QUESTION: I just one quick follow up and then --
QUESTION: I’d like to follow up. You used the two words – you used “looks” and “seems.” If it’s right into the agreement, why didn’t the United States work towards unity?
AMBASSADOR LYMAN: Well, the – it is the agreement of the parties and to make unity attractive. That was the understanding. And we did nothing to counter that at all. It was up to the two parties to make unity attractive. If that hasn’t happened, it’s not up to the United States to have done that. The – what we have done, and all the other – those who are observers and guarantors of the process, was to see the two parties work to implement it. And it’s up to the people of the South to decide whether unity is indeed attractive.

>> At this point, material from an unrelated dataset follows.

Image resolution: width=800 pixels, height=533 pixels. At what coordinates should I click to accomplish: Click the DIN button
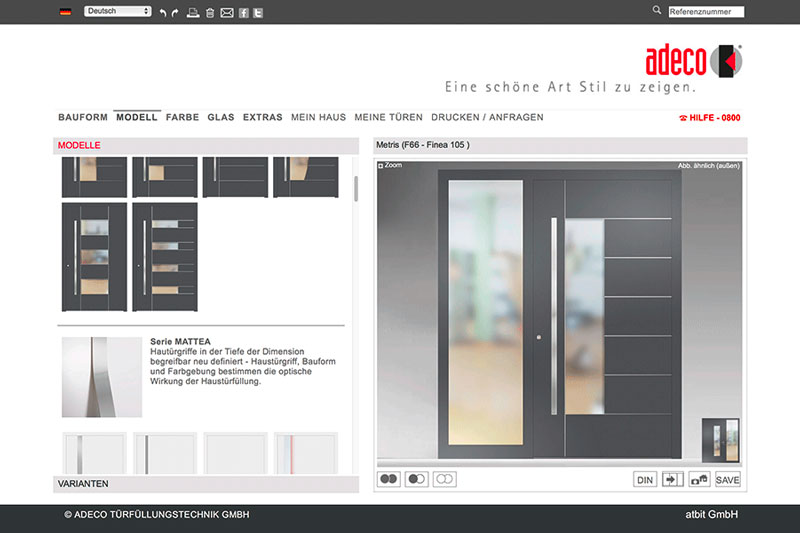[645, 480]
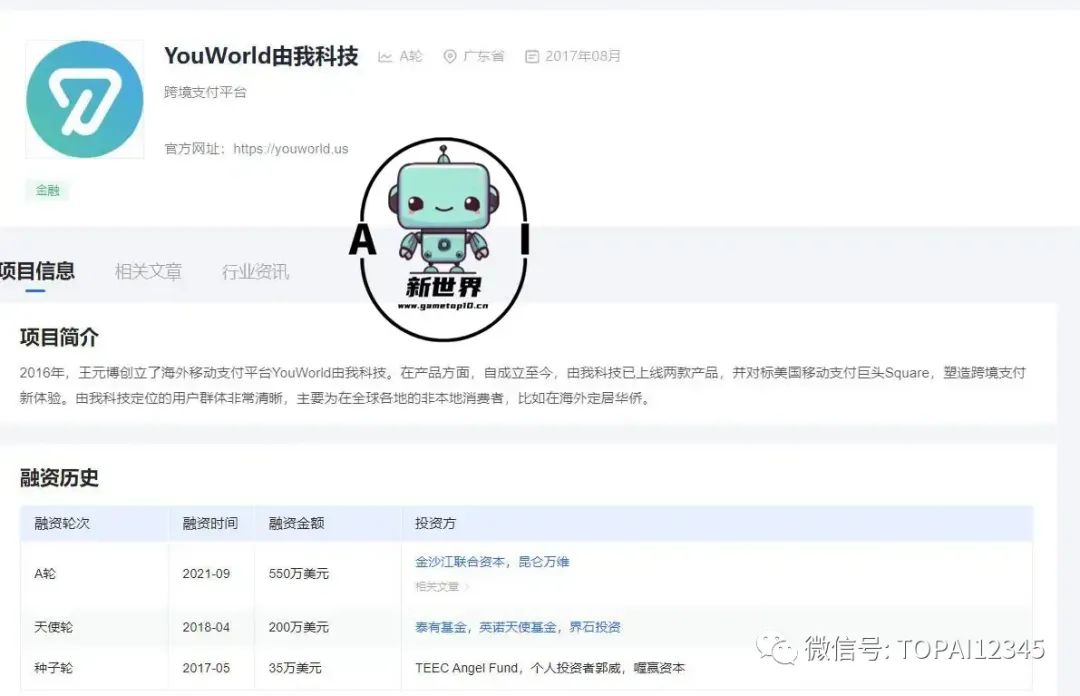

QUESTION: Thank you. I’m Haykaram Nahapetyan . I’m from the Armenian TV. You mentioned about the self-determination. And there are two principles kind of contradicting each other: territorial integrity principle and right of people for the self-determination. And those who supported territorial integrity, they claim that this principle of the international law prevails over powers – their self-determination right in the system of the international relations. But can we say that in this particular situation, if people vote for independent Sudan, sovereign Sudan, then the principle of self-determination kind of overpowers and – vis-à-vis – versus territorial integrity? Thank you.
AMBASSADOR LYMAN: I think the key point here is that the two parties agreed on the right of self-determination for the people of the South. It wasn’t a question that outsiders said territorial integrity does not apply here, but a civil war that is going on for over two decades in which 2 million people have been killed and refugees of almost an equivalent number. Part of the peace process that brought an end to that civil war was an agreement by both parties. Otherwise it’s self-determination.
So I think if both parties, including what is, right now, a government of national unity, says that a certain portion of the people have that right, then that’s a sovereign decision that the government has made. So I don’t think it’s principles working against other; I think it is a sovereign decision of a government to say these people – this part of our country has that right.
QUESTION: Ai Awaji from Jiji Press. Thank you for doing this. Following up on the previous question about the removal from the terrorism list – so are there are any sanctions that are going to be lifted as a result of this possible removal from the list? Or is there any other things that the northern government should do, other than implementing CPA, to see that?
ASSITANT SECRETARY CARSON: The United States has a large sanctions regime on the Government of Sudan. Most of those sanctions are tied to the resolution of the conflict in Darfur. Most of those sanctions will, in fact, remain in place until we see the Darfur crisis resolved.
But let me say that the removal of Khartoum from the state sanctions – state sponsors of sanctions – state sponsor of terrorism list is an enormous incentive to the Government of Khartoum. We would also expect that over the course of time that the United States would seek also to upgrade its diplomatic relations with Khartoum by sending in higher-level representation into Khartoum, perhaps at the ambassadorial level – again, a strong signal that we seek to normalize our relationship to put it on a firmer foundation and to incentivize the Government of Khartoum to make the same kind of sustained progress on resolving the humanitarian and political crisis in Darfur, which is, in fact, being carried out today through the referendum in South Sudan.
MODERATOR: Other questions? Okay. Oh, just one more. Well, we’re going to come to you a little later, all right? Okay. So we’ll hold off on that. Any other questions? Okay, thank you very much.